LEXINGTON—The moderator of a Fifth Congressional District Democratic forum opened the two-hour event by noting that “there is much that these candidates have in common.”
Over the course of the subsequent two hours, that much was abundantly clear.
Just over three weeks before the special primary election in the race to succeed Edward J. Markey in the US House of Representatives, five of the seven Democratic contenders politely angled to differentiate themselves from their opponents on the ornately decorated stage at Cary Hall.
The candidates also worked to introduce themselves to those in the 300-person crowd who might not know them. They repeatedly highlighted their biographies and emphasized their legislative accomplishments.
Many of the questions asked by the moderator, state Representative Jay Kaufman, elicited similar, sometimes rote-sounding answers from the candidates—three state senators, a state representative and a county sheriff. They all articulated cogent positions on issues that ranged from gun violence (they support expanding gun control) to the minimum wage (they favor raising it) to foreign policy in the Middle East (they support a peace process for the region and Israel as an ally) to the federal campaign finance system (they think it needs to be reformed).
But discussing issues of economic inequality, each showed a particular passion about the growing gap between the rich and poor in this country.
“We are rapidly on our way to becoming a country of the haves and the have nots,” state Senator Katherine Clark of Melrose said, emphasizing that she believes one of the fixes was “quality education, no matter what your ZIP code, no matter what your family’s income.”
“I think we really need to look at our priorities as a country,” said state Senator Karen Spilka of Ashland, noting the dichotomy between subsidies to big corporations and the way the government handles student loans. “I think we should be giving zero-interest college loans to our kids,” she said.
State Senator Will Brownsberger of Belmont cited globalization, automation, and education inequality as three of the drivers of the economic class divide, and said education was essential “to make sure that everyone in the economy has a shot at making a good transition to a better job.”
State Representative Carl M. Sciortino of Medford, said the issue is one that drives him and recalled his own upbringing, with his father, a single dad, working extremely hard to support him and his brother.
As in previous forums, the Supreme Court’s controversial Citizens United decision, which allowed for unlimited spending on elections by corporations and labor unions, was a point of light contention.

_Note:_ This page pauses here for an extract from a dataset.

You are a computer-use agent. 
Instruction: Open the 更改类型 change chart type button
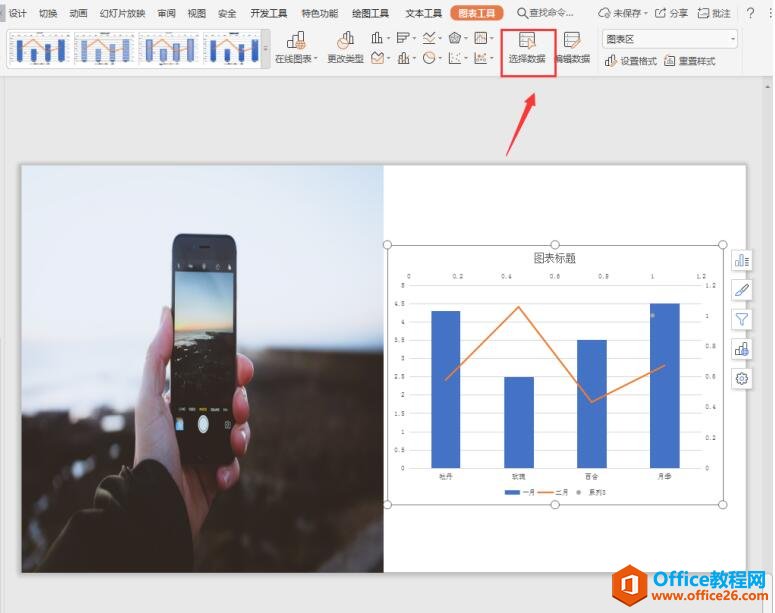pyautogui.click(x=345, y=48)
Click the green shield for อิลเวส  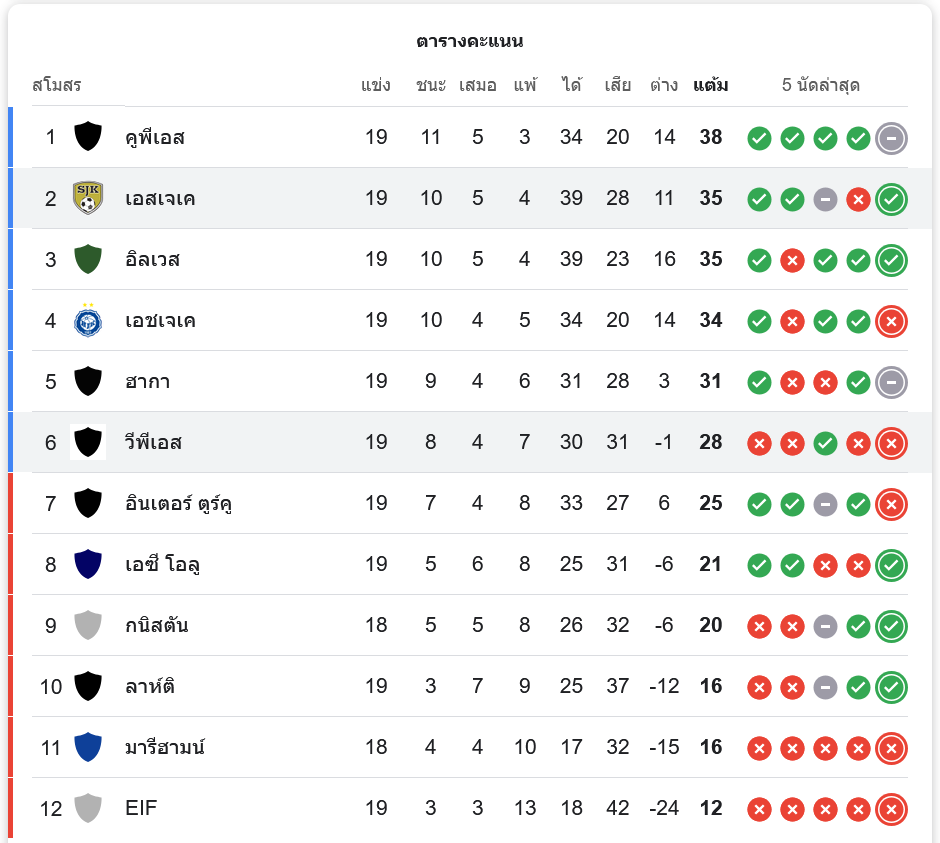(88, 259)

Brownsberger admitted he was “an outlier on this issue.”
“I do believe the Citizens United case was correctly decided,” he said. “Repealing the Citizens United case, as people suggest, would involve cutting into our First Amendment protections.”

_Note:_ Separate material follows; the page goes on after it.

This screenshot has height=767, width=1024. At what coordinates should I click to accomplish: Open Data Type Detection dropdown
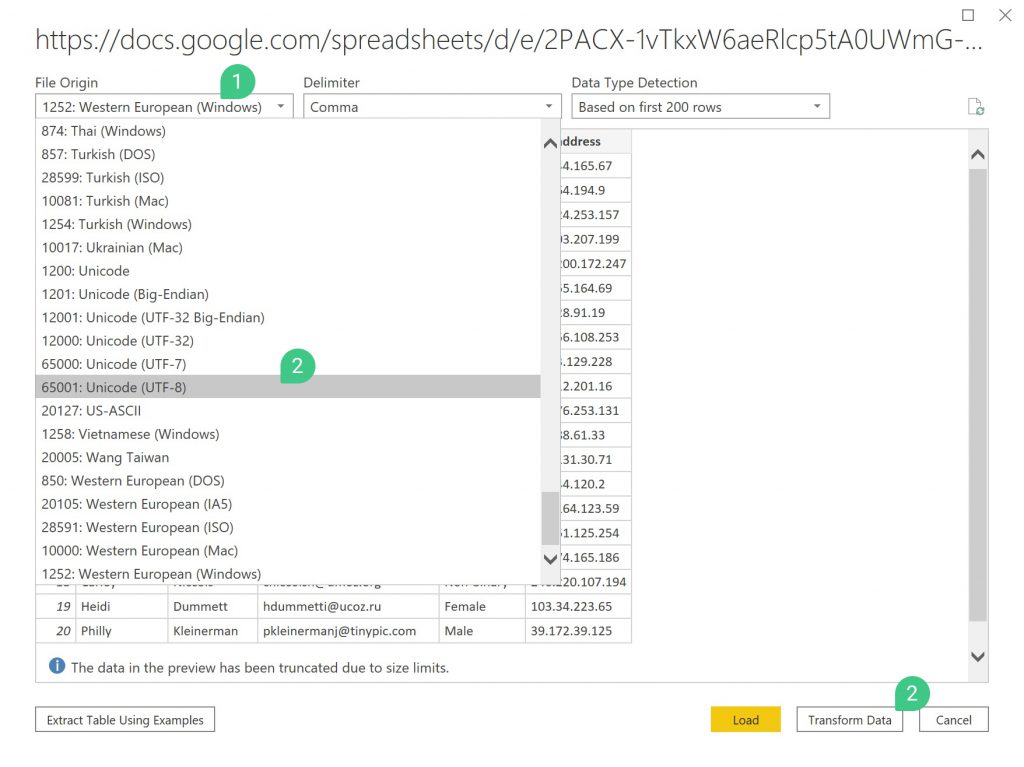[x=700, y=107]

The other candidates politely but strongly disagreed, supporting a Constitutional amendment to overturn the decision.
Middlesex Sheriff Peter J. Koutoujian of Waltham, a former state legislator, bemoaned the “unlimited, unregulated, non-transparent funds” that the decision had brought into the political process and called for an amendment.
After the forum, Lexington resident Stephen Tauber, an 81-year-old registered Democrat, said he came into the event undecided and left leaning toward one candidate, but was not yet a firm vote for anyone in the Oct. 15 primary. He said he heard similar positions from the candidates.
“In terms of the current political debate in this country, the differences are minor,” he said. For Tauber, the choice he faced heading toward the primary election was not necessarily a question of where the candidates stood on the issues, but who would offer the most effective representation in Washington, D.C.
He said he will have to attend another one of the upcoming forums before he makes up his mind.
Lexington, a wealthy, liberal town northwest of Boston where Democrats have a history of going to the polls in high numbers in special elections, has become something of battleground as the candidates vie for votes across the mostly suburban district that stretches from Winthrop to Holliston.
Since none of the candidates has a clearly defined electoral base here, the town has seen an outsize share of campaign activity since Markey won a US Senate election in June and vacated his Congressional seat.
While the debate was mostly a serious affair, there were also moments of levity.
At the beginning of the night, Koutoujian noted it was his 12th wedding anniversary. In his closing statement he joked that maybe a policy-heavy forum would be a way to celebrate his 13th year of marriage.
“Perhaps we could do this every year, honey?” he said to his wife, eliciting hearty laughter from the crowd.
Two of the candidates who will be on the Democratic ballot—Martin Long, an Arlington author and Stoneham resident Paul John Maisano, who works in the construction industry—were not invited to the forum.
In a short interview before the debate began, Kaufman said the format was set before they were candidates and there was “absolutely no evidence that the two other campaigns will affect the outcome.” He said the decision not to include Long or Maisano was his and he made it because he “did not want to distract from our ability to hear from the other five” Democratic contenders.
Long, for his part, stood outside the hall on a small black crate, making his pitch to people going into the event.
There are also three Republicans running for their party’s nomination in the Fifth: actuary Tom Tierney of Framingham; Harvard nanophysics researcher Mike Stopa of Holliston; and businessman and lawyer Frank J. Addivinola Jr. of Boston.
The special general election in the heavily Democratic district is Dec. 10.